In Marriage There Can Only Be One Dream-Getter: Just Ask Katy Perry
It took seeing the Katy Perry movie to truly drive home this one salient point-- it is REALLY hard to sustain a marriage when both spouses are going full speed ahead in their respective careers simultaneously. As an adult woman, watching Perry's docudrama I appreciated the fact that she didn't gloss over her much publicized and currently defunct marriage to the volatile Russell Brand. I think she portrayed the stresses that being a woman with a high profile career can wreak on a marriage in which one spouse is out earning and outshining the other. In the case of Perry and Brand it seemed that he was not entirely willing to be understanding about the compromise being a rockstar required of him, as a husband, aka, he might have to give up the role of alpha and let his wife embody it. In the film, Perry handled her failing marriage with the utmost grace, and I think also showed us women that there is no such thing as a fairytale, and every career and relationship requires a healthy does of blood, sweat and tears.

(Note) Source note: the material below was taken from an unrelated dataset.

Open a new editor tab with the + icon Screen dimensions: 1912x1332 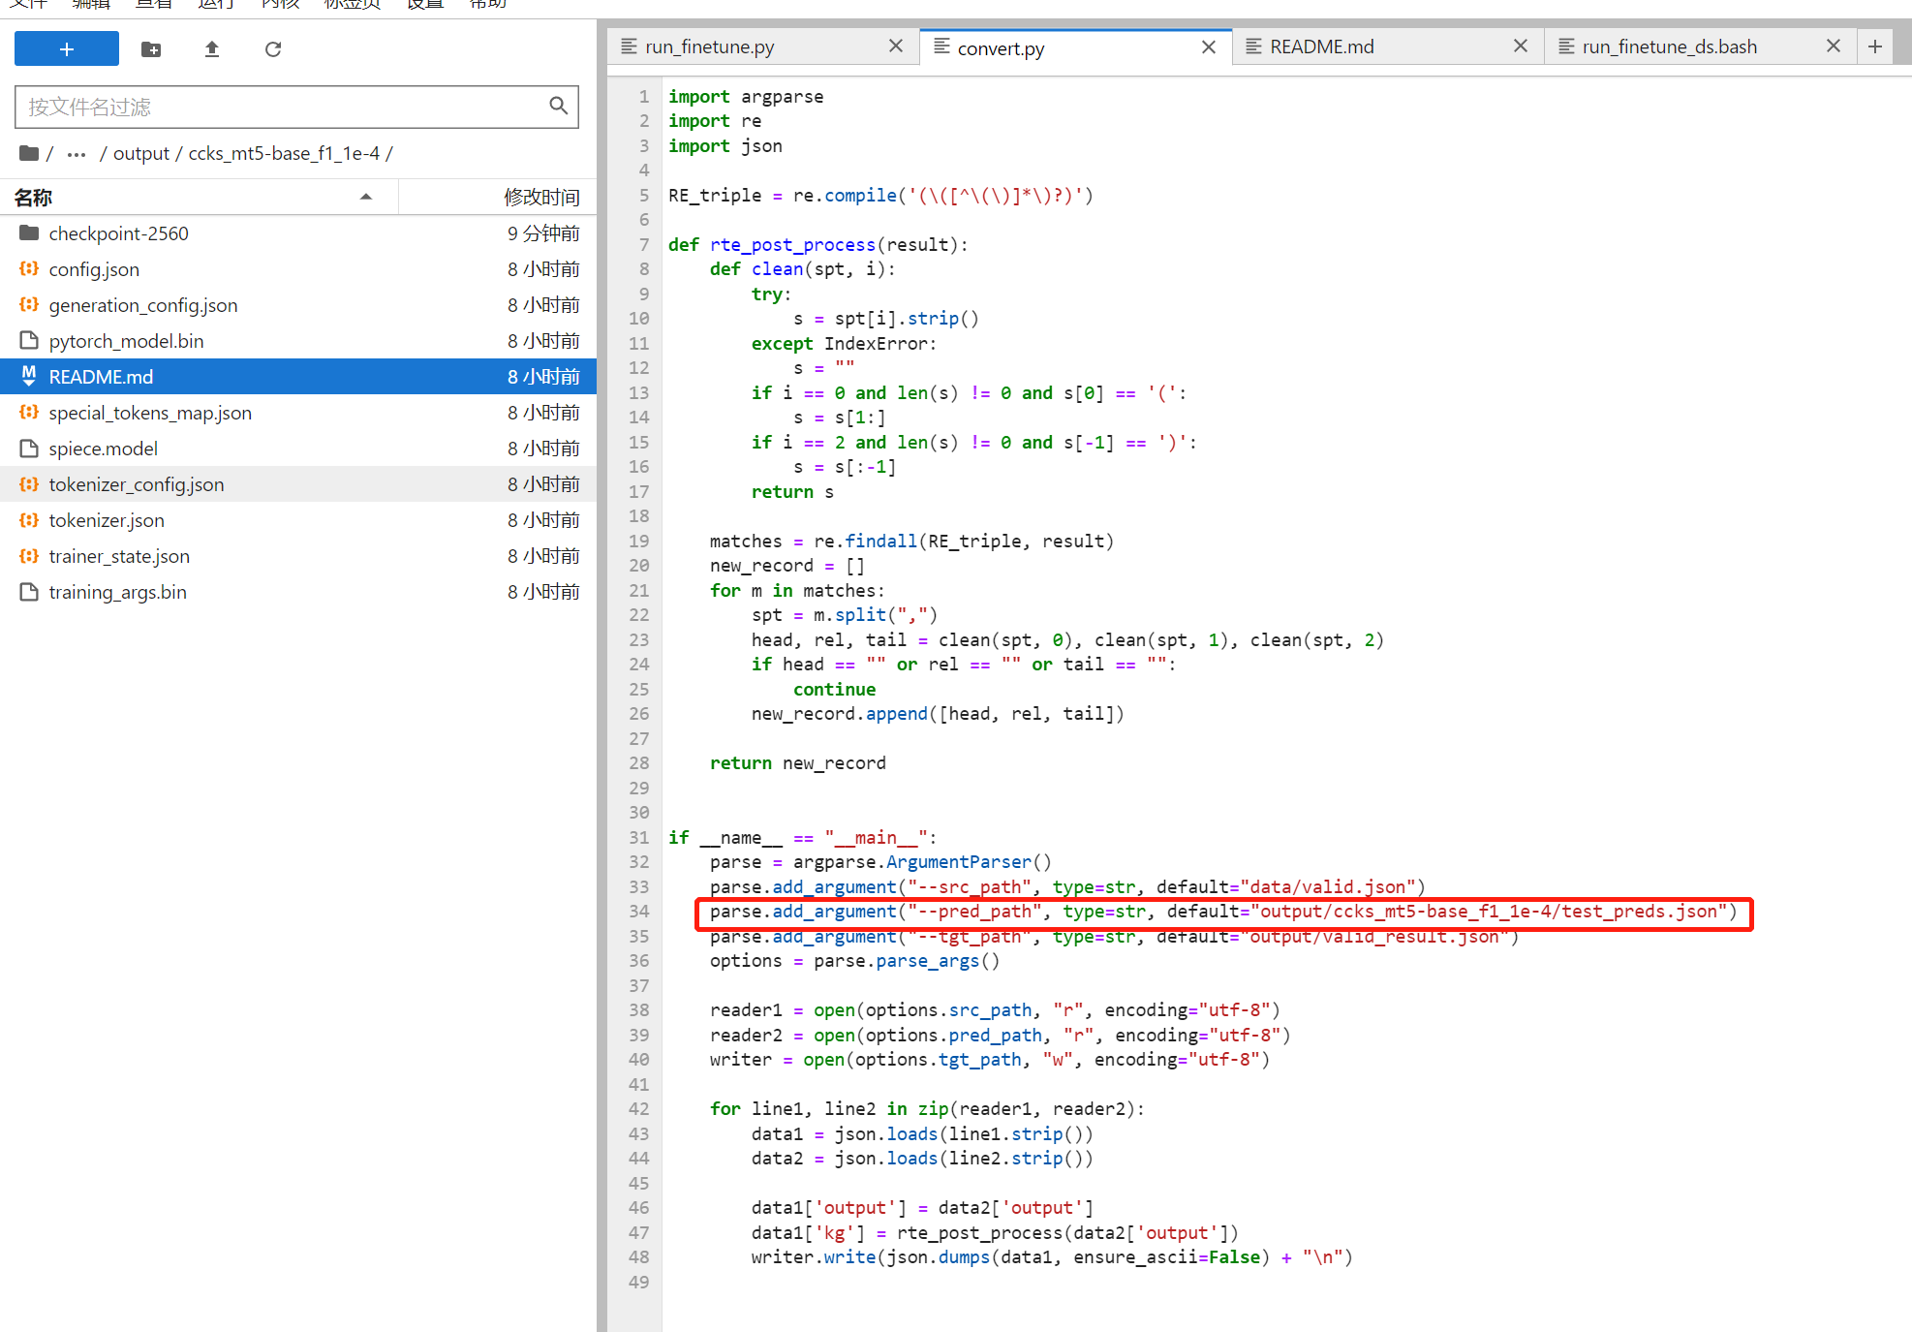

The dream-getter (the person in the marriage/relationship who gets to live out their dream, their fantasy), gets to go outside their home, and be applauded and recognized by someone other than the little people they're raising. This dream-getter, gets to have adult stimulation, conversation, interaction, gets to take a stab at grabbing that proverbial brass ring. He/she gets to have other adults (who are not part of their blood line) tell them how great, or miserably they're doing at reaching their goal. The main point is that the dream getter gets to exercise his/her brain power and critical thinking beyond timing the chicken nuggets to coincide with the pasta and make sure he/she strains the pulp out the orange juice so that the little people they live with do not stage a mutiny.
And then there's the dream weaver-- he or she is the one who makes it all possible for the dream-getter in the relationship to get his/her said dream and live out that fantasy. The dream weaver is the one who cleans toilets so that the dream getter does not feel as though they’re entering a lion's den upon sitting on the toilet. They make sure the bills are paid, so that there's electricity to illuminate the rooms for the dream-getter to create those "deals and get cooking" and takes care of those little people so that they're feeling content enough to allow the dream getter to reap love and encouragement and all the good stuff those little people presiding in the house can provide when well-fed and clothed.
I think if a marriage is going to truly be successful, it is incredibly hard for both spouses to be the dream-getters simultaneously and I think Perry and Brand's marriage suffered because of it. Brand was unwilling to take a backseat and be the rock Perry needed and wait his turn for her to be the rock for him. In my marriage when I met my husband I was more than content to be the dream weaver; I was going to be that wife who made it possible for him to embody his role as dream-getter. Except six years ago he lost his dream,and now, it’s sort of up in the air-and the pursuance of a dream is anyone's for the taking. Yet each time I think I'm ready to grab for it-- I wonder, if there's anything I really want more than just to be with those little people who live with me. And my husband... well he needs to find a new dream.